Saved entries
-- Opening Marker --

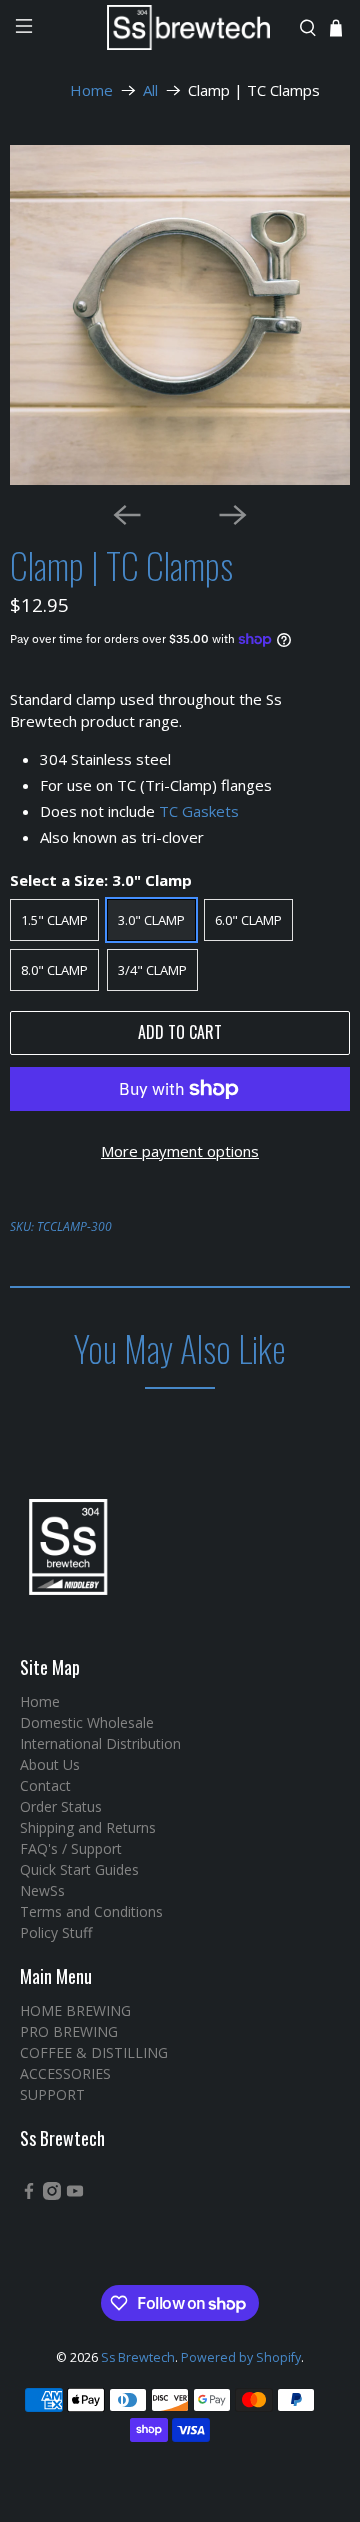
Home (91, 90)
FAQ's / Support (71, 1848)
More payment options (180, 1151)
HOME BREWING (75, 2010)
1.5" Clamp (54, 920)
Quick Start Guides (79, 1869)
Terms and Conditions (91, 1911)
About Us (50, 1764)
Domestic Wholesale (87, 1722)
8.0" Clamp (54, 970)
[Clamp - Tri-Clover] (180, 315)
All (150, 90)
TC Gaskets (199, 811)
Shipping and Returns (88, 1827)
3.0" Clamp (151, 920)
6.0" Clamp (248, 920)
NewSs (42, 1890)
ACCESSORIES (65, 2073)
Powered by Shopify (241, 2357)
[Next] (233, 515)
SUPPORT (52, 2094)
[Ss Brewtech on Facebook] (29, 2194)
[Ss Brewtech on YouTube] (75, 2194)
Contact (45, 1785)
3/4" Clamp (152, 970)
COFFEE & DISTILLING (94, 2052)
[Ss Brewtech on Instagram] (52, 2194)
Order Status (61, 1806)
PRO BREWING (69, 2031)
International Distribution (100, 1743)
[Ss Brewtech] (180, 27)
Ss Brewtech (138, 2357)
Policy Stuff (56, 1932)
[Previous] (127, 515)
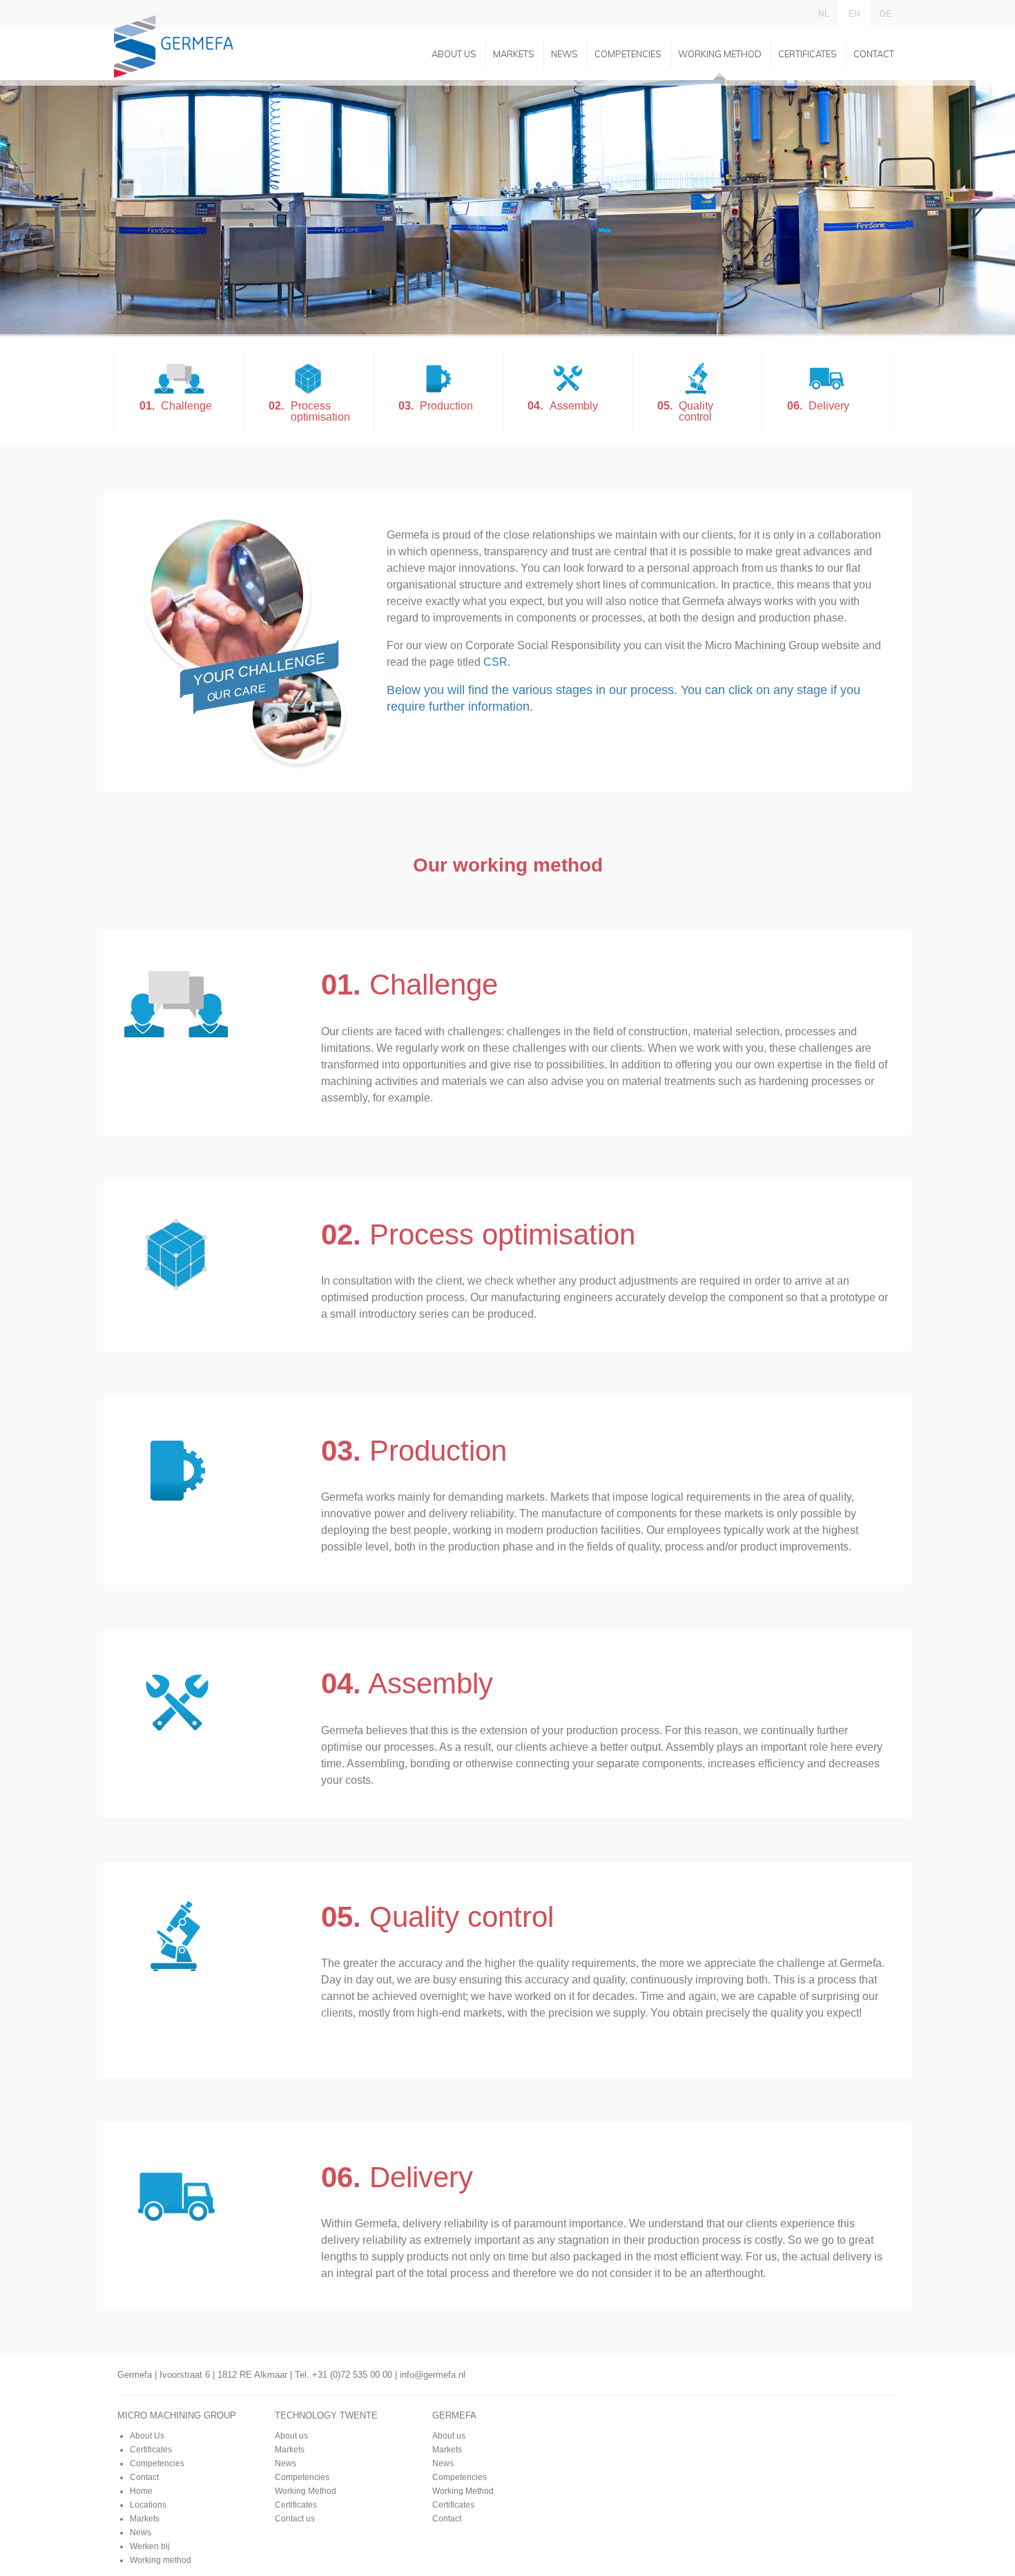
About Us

-- Closing Marker --

### Exercise aim
Without the pictures, transcribe exactly the lines above from the one containing "[Next] (233, 515)" through the last.

### Solution for this problem
[Next] (233, 515)
SUPPORT (52, 2094)
[Ss Brewtech on Facebook] (29, 2194)
[Ss Brewtech on YouTube] (75, 2194)
Contact (45, 1785)
3/4" Clamp (152, 970)
COFFEE & DISTILLING (94, 2052)
[Ss Brewtech on Instagram] (52, 2194)
Order Status (61, 1806)
PRO BREWING (69, 2031)
International Distribution (100, 1743)
[Ss Brewtech] (180, 27)
Ss Brewtech (138, 2357)
Policy Stuff (56, 1932)
[Previous] (127, 515)
About Us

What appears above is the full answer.